Why So Many AI Projects Fail (And How to Make Yours Succeed)

Business leaders are increasingly impatient to deploy artificial intelligence (AI) in their operations, with many having high expectations for what the technology can deliver.

Tech leaders are willing to spend to reap what they hope will be game-changing business improvements and streamlined operations, with a 61% rise in planned spending on AI in 2024, according to new research[1]. But business leaders should strike a balance between their excitement for AI with the needs of the business. For all the promise of this technology, many companies have already ended up with AI proof-of-concepts which have not delivered the results they hoped for. Attaining tangible results from AI investment requires both careful thought, and attention to detail in execution.

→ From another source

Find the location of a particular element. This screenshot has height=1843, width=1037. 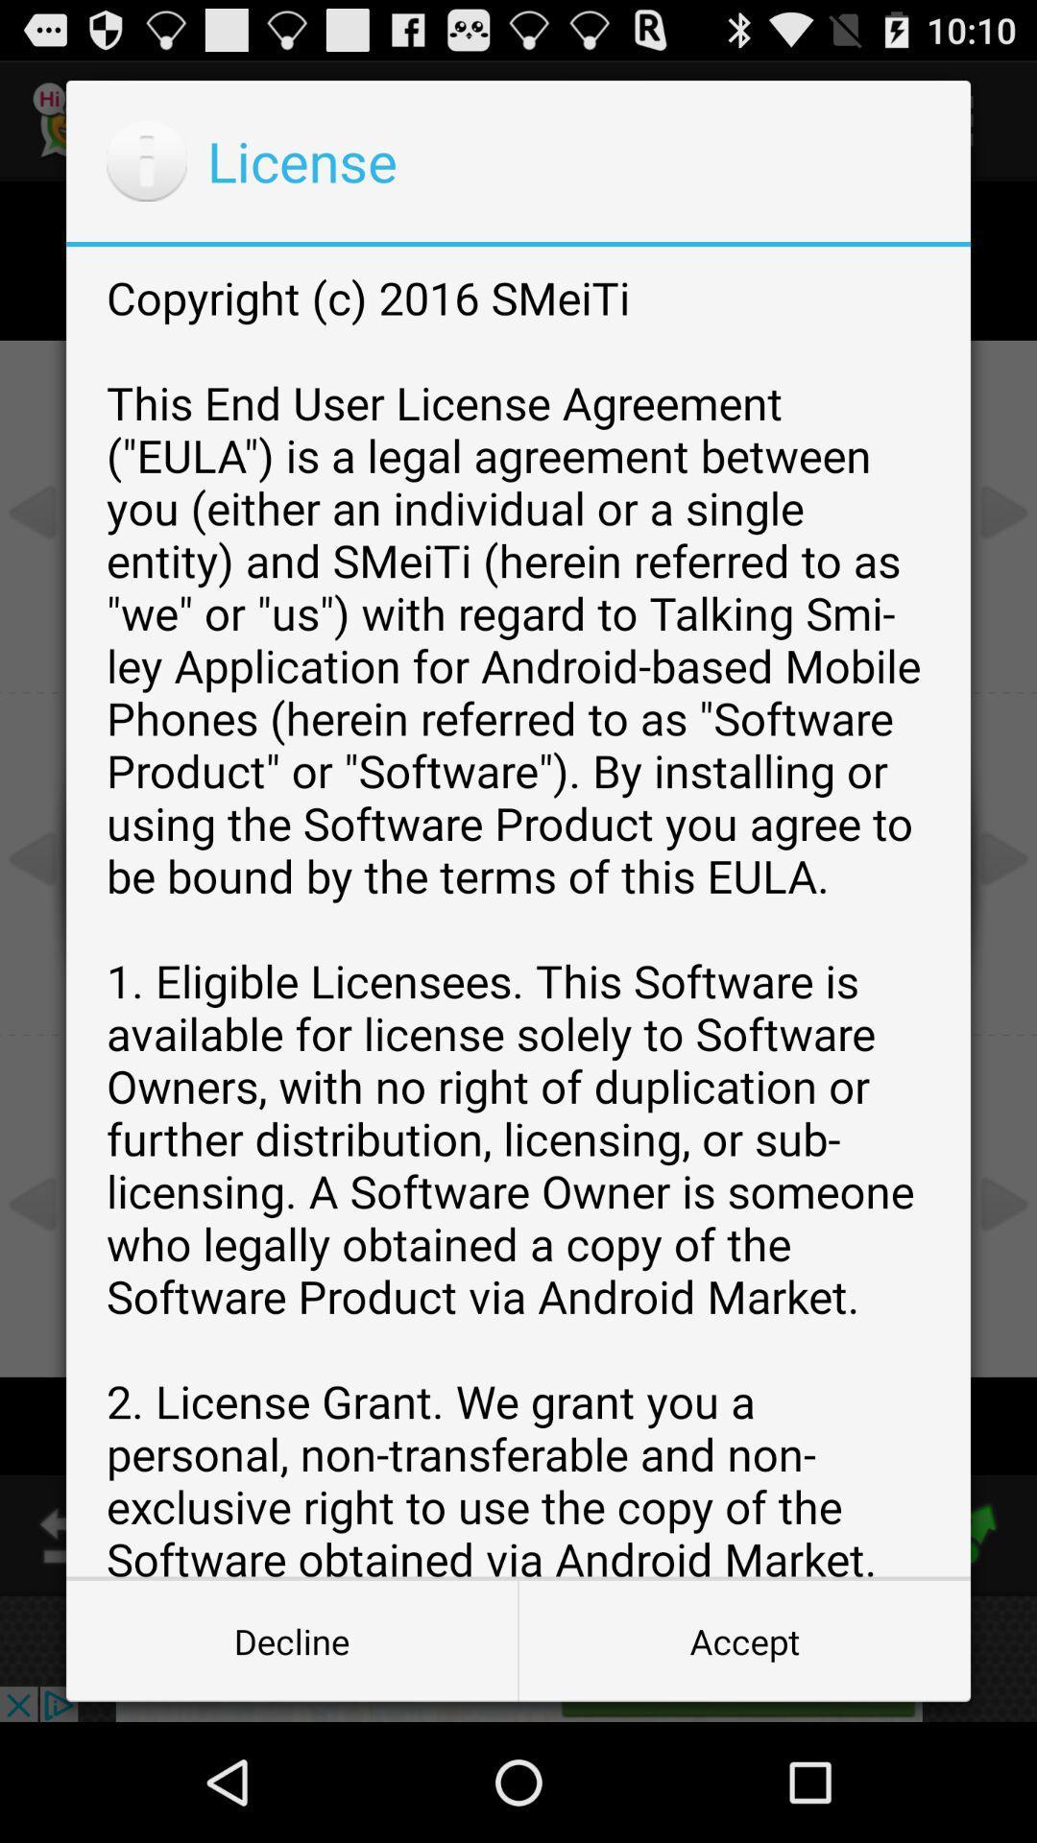

the accept at the bottom right corner is located at coordinates (743, 1640).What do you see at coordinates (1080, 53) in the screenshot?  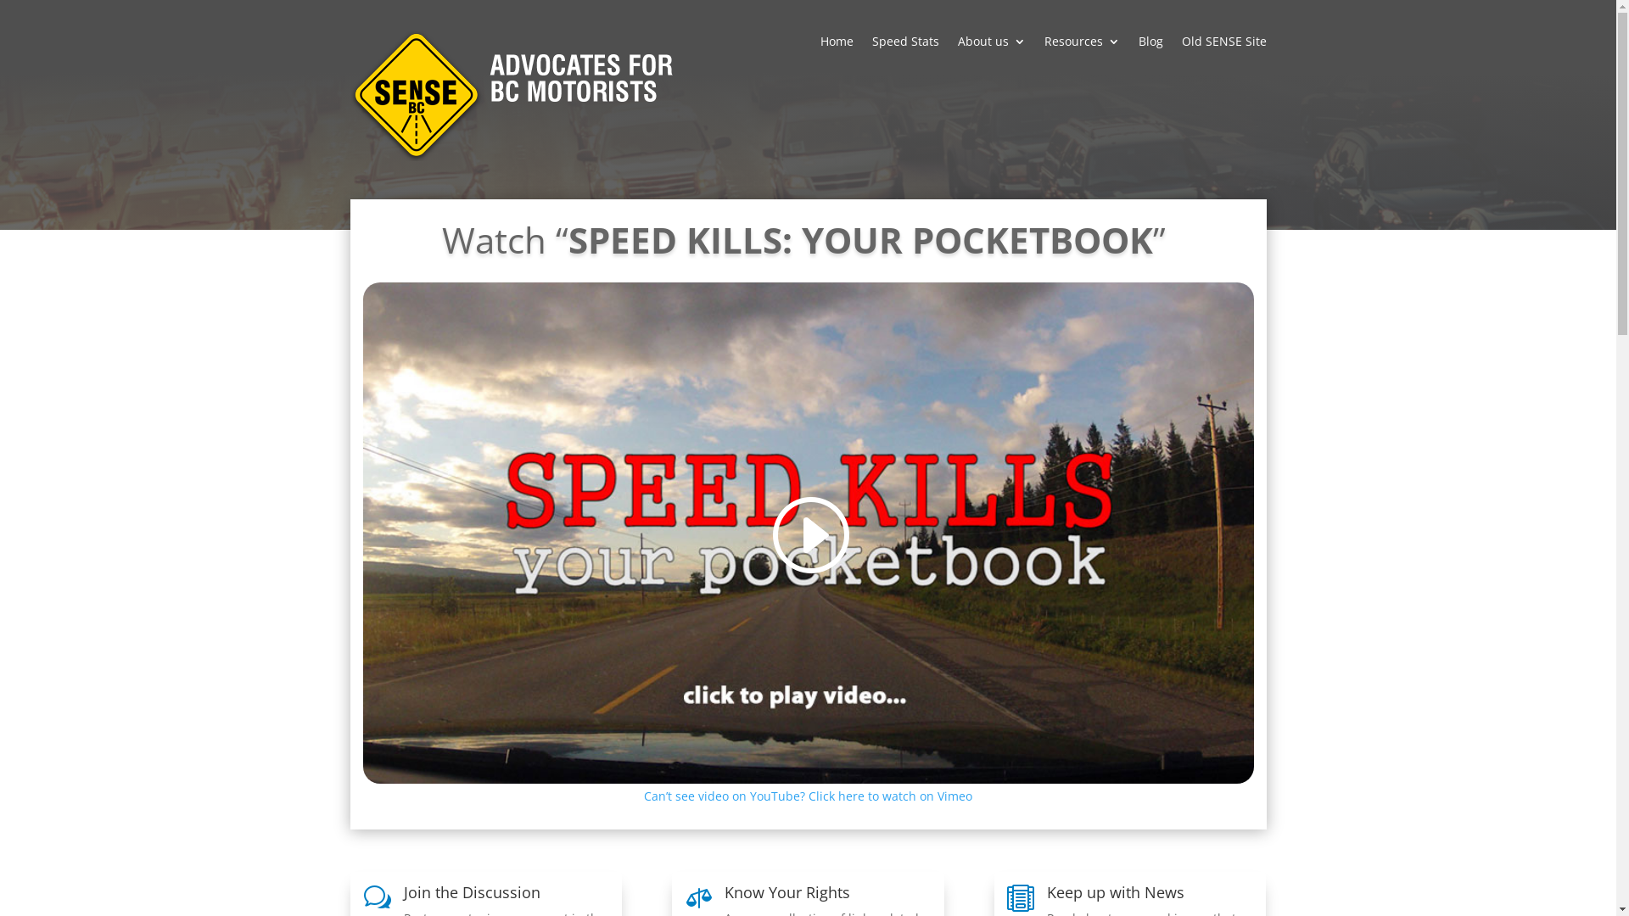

With the huge hype swirling around AI technology over the past 18 months, business leaders have been tempted to call their IT teams and demand, ‘Why are we not using generative AI right now?’ But the truth is that often, in those businesses, both the leaders and their teams don’t actually know how to gain an advantage from AI. Leaders need to ensure that AI is rolled out for the right reasons, not just because their competitors are doing it.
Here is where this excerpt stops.